There’s a thin line between comic characters and racial caricatures—and actors of color know that all too well.
In a tweetstorm on Tuesday, the American-born actor Kal Penn unearthed a pile of audition scripts from his early career, likely before his breakthrough role in Harold & Kumar Go to White Castle. They include casting calls for ”Gandhi Lookalike, Snake Charmers, and Fire Eaters.”
The 39-year-old actor, who took a hiatus from show business to work for US president Barack Obama’s administration, is not the first Indian-American actor to chafe at the expectation that he put on an “Indian” accent like that of the convenience store-owner Apu from The Simpsons or Raj from Big Bang Theory.
In a much-talked-about episode of his show Master of None, comedian Aziz Ansari’s character does not get a callback for the role of an “Unnamed Cab Driver” after refusing to fake an Indian accent—a stance the actor and writer has taken in real life. Quantico’s Priyanka Chopra and actor-writer-producer Mindy Kaling have also made a point of playing original characters who aren’t defined first and foremost by their ethnicity.
In his tweetstorm, Penn is at his candid best, at times even revealing the show the script was for—King of Queens in one case, and Sabrina the Teenage Witch in another.
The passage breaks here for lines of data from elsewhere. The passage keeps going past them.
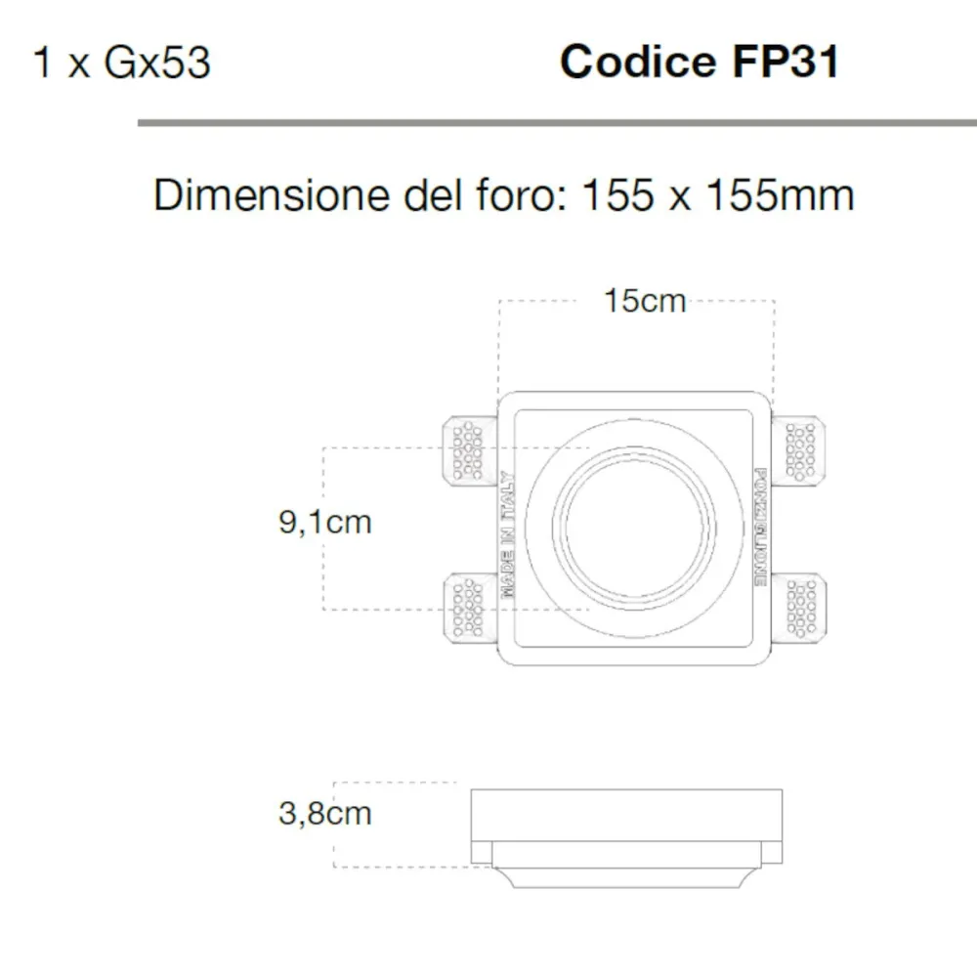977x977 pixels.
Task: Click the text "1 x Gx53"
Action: point(121,64)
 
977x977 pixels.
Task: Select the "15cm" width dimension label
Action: point(644,301)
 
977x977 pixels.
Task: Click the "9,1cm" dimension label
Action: point(325,523)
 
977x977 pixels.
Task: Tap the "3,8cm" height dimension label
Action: point(325,813)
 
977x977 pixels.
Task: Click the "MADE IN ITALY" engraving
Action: point(507,533)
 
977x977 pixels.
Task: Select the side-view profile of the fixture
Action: point(626,837)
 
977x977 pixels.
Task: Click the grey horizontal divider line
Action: point(557,123)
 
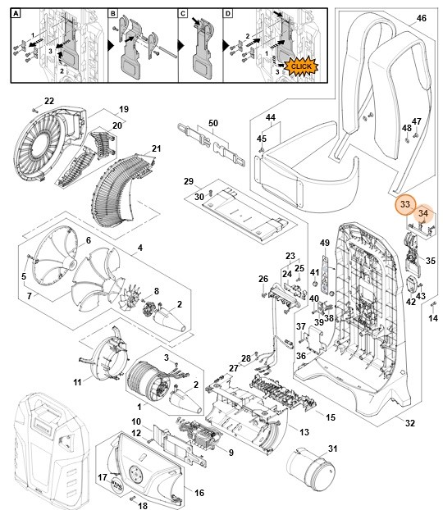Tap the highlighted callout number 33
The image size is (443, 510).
click(x=404, y=203)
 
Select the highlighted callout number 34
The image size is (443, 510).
click(x=422, y=214)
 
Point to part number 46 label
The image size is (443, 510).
click(x=422, y=18)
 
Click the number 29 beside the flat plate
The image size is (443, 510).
click(x=188, y=181)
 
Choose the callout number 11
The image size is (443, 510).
click(x=77, y=383)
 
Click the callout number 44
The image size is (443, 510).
click(x=270, y=119)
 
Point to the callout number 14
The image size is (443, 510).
click(x=434, y=317)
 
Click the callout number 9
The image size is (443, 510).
click(x=231, y=451)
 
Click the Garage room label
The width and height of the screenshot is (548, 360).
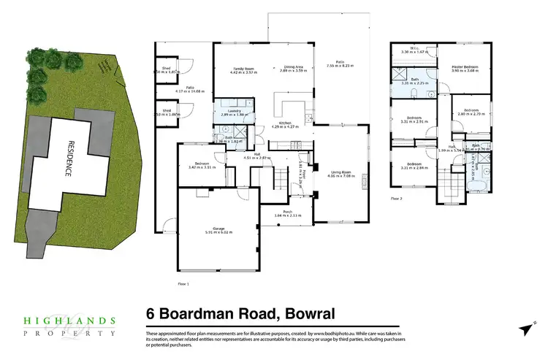pos(218,229)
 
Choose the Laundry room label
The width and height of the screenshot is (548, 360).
pos(231,111)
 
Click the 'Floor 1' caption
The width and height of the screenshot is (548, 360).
pos(163,283)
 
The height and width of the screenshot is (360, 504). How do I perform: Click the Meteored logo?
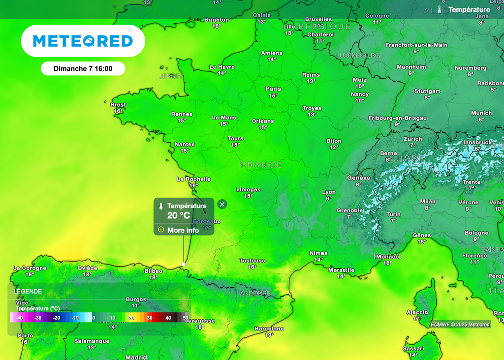[x=83, y=41]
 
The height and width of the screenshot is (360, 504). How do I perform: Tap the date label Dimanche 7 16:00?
[x=83, y=69]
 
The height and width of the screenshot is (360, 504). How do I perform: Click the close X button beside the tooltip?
[x=222, y=204]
He also called out MTV.
In one instance, Penn remarked that the writers didn’t even bother giving the “Foreign Student” character a name. Upon second inspection, however, Penn sarcastically added, “Oh wait yes they did” and showed a piece of dialogue in which the character says his name, “Ravi Tulu Singh Shankar Ramanji…” Another character cuts in, for comic effect, to say, ”I’ll just go with Ravi.”
Penn’s auditions appear to be for bit roles, but other actors have complained that even meatier roles come with the baggage of stereotypes. “You are intermittently handed a necklace of labels to hang around your neck, neither of your choosing nor making, both constricting and decorative,” the actor Riz Ahmed wrote in his powerful essay, ”Typecast as a terrorist,” excerpted from the book The Good Immigrant and published in the Guardian.
Penn suggests he could have gone on longer on the topic, but he ended his tweetstorm with words of praise for several shows which he said did a better job: “Steve Harvey, Buffy, Angel, 24.”